ここで一つ明言しておきたい事がある。俺、男の子が特別に好きという訳じゃないのだ。将来、女の子と男の子、どっちが欲しいと言われたら、「断然女の子!」と迷わずに言える。
だけれど、そんな理由で人を差別したりしない。男の子も女の子も、みんな等しく「子供」というカテゴリーに分類されてる。
だから、俺はしゃがんで、優しくその男の子に返事した。
「ご、ごめんね。お姉ちゃん、ちょっと考え事をしていた。何、お姉ちゃんに何が用?」
「お姉ちゃんが、えっと、止まってだ。あのババァにへんな事、されたと、思って...」
たどたどしく喋るが、きちんと自分の意思を伝えられるしっかりした男の子だ。子供だからか、頭と口が小さく見えて、逆に両目が大きく見える。

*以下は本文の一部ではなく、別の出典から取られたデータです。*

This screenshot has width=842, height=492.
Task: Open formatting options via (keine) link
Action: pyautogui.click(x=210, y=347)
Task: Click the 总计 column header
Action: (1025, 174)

見た目から、ヒスイちゃんよりも幼く、まだ学齢前のようだったから、この程度の事で「頑張って喋りましたね」と褒めたくなる。
しかし、「ババァ」か。紅葉先生の事だろうな。子供なのに、この言葉使いは良くない。
「あのね、ショタ君。『ババァ』はダメだよ、良くない。両親の教育が行き届いていないと思われるよ。」
「む~、両親いないもん!『ショタくん』じゃないもん!ボクには千条院アキラという立派なお名前があるもん!」
男の子が頬を膨らませて、少し怒ったようだ。
ただ軽く指摘しただけのつもりだったのに、何故か怒らせてしまった。子供はこういう所があるから面倒くさいけど、怒った顔も可愛いから嫌な気分になれない。
「千条院 アキラくんか。アキラってどんな文字なの?」
「あ、えっと...アキラという文字。」
それで説明したつもりらしいおバカな男の子。
まあいい。帰ったら、星に確認しておこう。
どうしても目に入る特徴的な金髪と、パッと見では見つからない「神」と異なる動物の部分。初めて目にした時から、なんとなく、この男の子は誰の親戚か、予想がつく。

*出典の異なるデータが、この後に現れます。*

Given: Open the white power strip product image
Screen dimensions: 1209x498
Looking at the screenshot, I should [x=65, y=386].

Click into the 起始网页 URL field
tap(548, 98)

「アキラ君。お姉ちゃんは大丈夫だから、心配しなくていい。アキラ君の方はどうしてここにいるの?」
「ボクも分からないよ。ひかり姉ちゃんの手伝いがしたい、だから早く帰った。気づいたらここに...お家に帰して...」
言いながら、アキラ君が段々と涙目になっていく。子供のこういう所が困りもので、また面白いのよね。

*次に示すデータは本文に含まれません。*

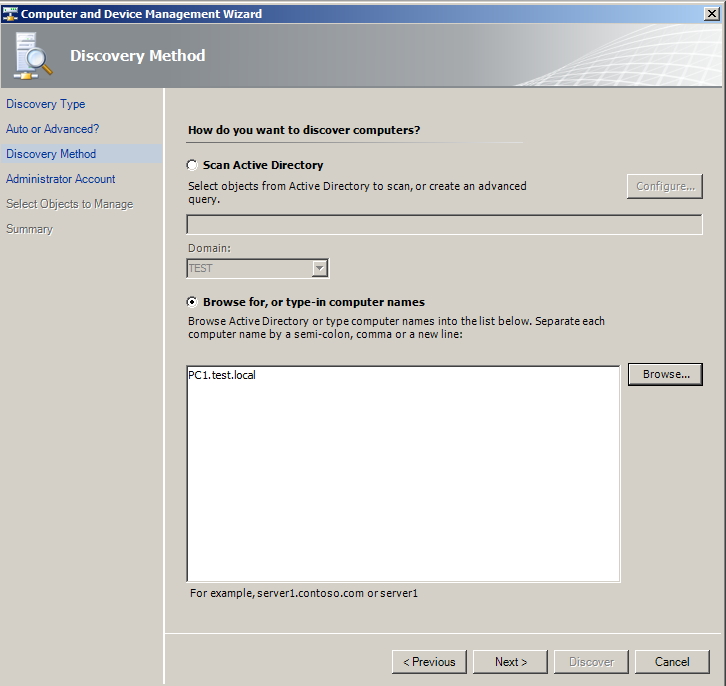Jump to the Administrator Account step
Viewport: 726px width, 686px height.
click(x=60, y=179)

理由が分からない、か。紅葉先生は何故こんな幼い子を攫ったのだろう?
それはともかく、まずはこの子を泣かさないようにしなくては...
「あ~、大丈夫だから、落ち着いて。ね?」
優しく声を掛けて、俺は手でアキラ君の髪の毛を撫でる。
が、その金髪を触ろうとした途端、避けられた。一瞬「可愛くない」と思った。
星といい、アキラ君といい、千条院一族は他人に触られるのが嫌いらしい。
「やはり、アキラ君は『弟君』だったのね。」
別の方法で気を逸らそうと、話題を変えてみる。
「弟じゃない、お兄ちゃんだ!妹いるもん!」
謎な理由で怒られた。
「でも、せい...千条院 星の弟だよね。」
「それでもお兄ちゃんだ!妹二人いるもん!」
意地っ張りに自分が「お兄ちゃんだ」と言う。もしや、「お年頃」?
何だが、可愛いな。しっかりしていて、しかしやはり歳の所為でまだまだ「おバカさん」。これが「弟」というモノか。
「分かった。『お兄ちゃん』よね?うんうん。」
面倒くさいと思って、適当にあしらった。
立ち上がって、大きな欠伸をする。それだけで、全ての感覚がリセットされた気分。
紅葉先生の裸という衝撃的出来事があったが、一番考えるべき「囚われている」というこの状況が何も変わっていない。可愛らしい囚われ同士が一人増えたが、特に何かの役に立てそうに見えない。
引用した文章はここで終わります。